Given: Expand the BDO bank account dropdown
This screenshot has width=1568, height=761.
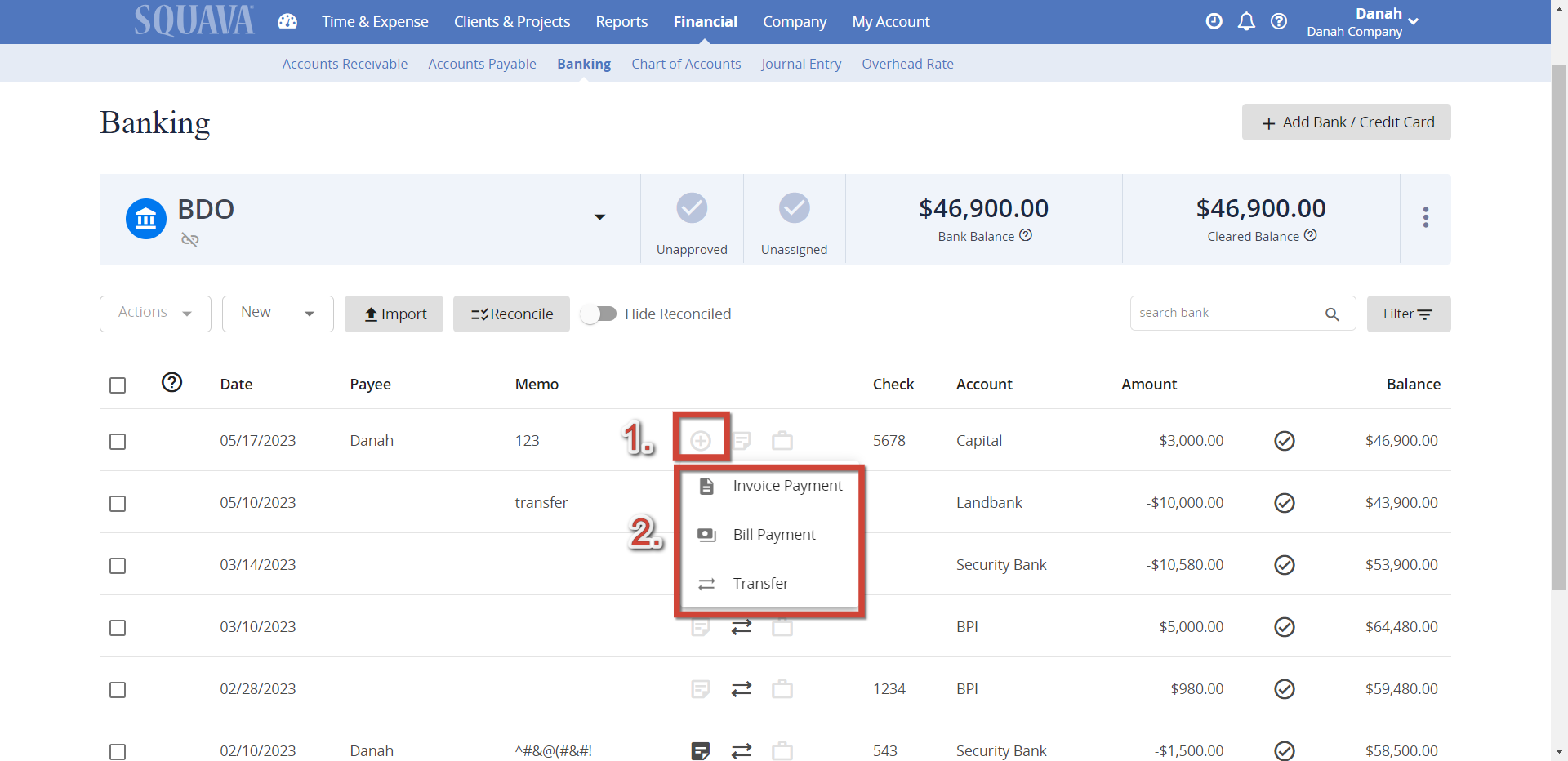Looking at the screenshot, I should coord(600,217).
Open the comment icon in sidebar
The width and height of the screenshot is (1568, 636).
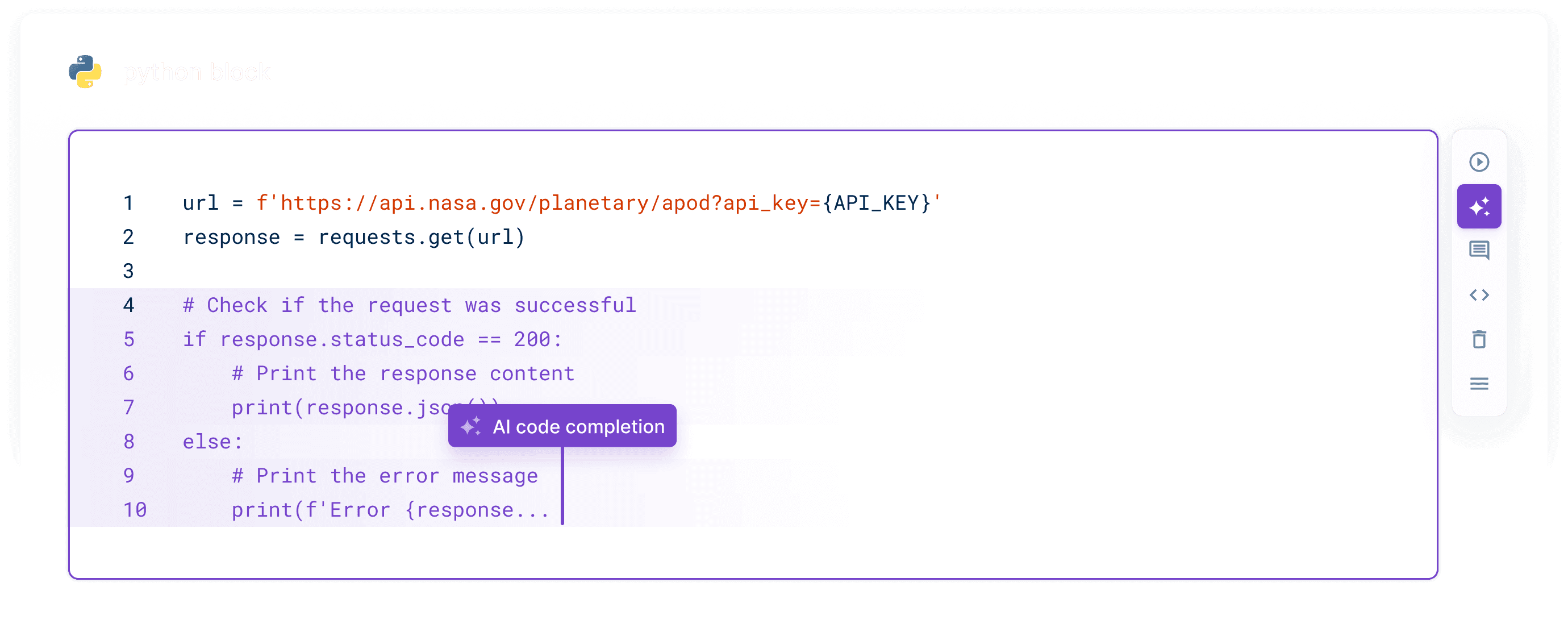coord(1478,251)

Request: Please pick out each line of the material above that contains the word "height".

Problem solution:
This screenshot has width=1568, height=761.
The width and height of the screenshot is (1568, 636).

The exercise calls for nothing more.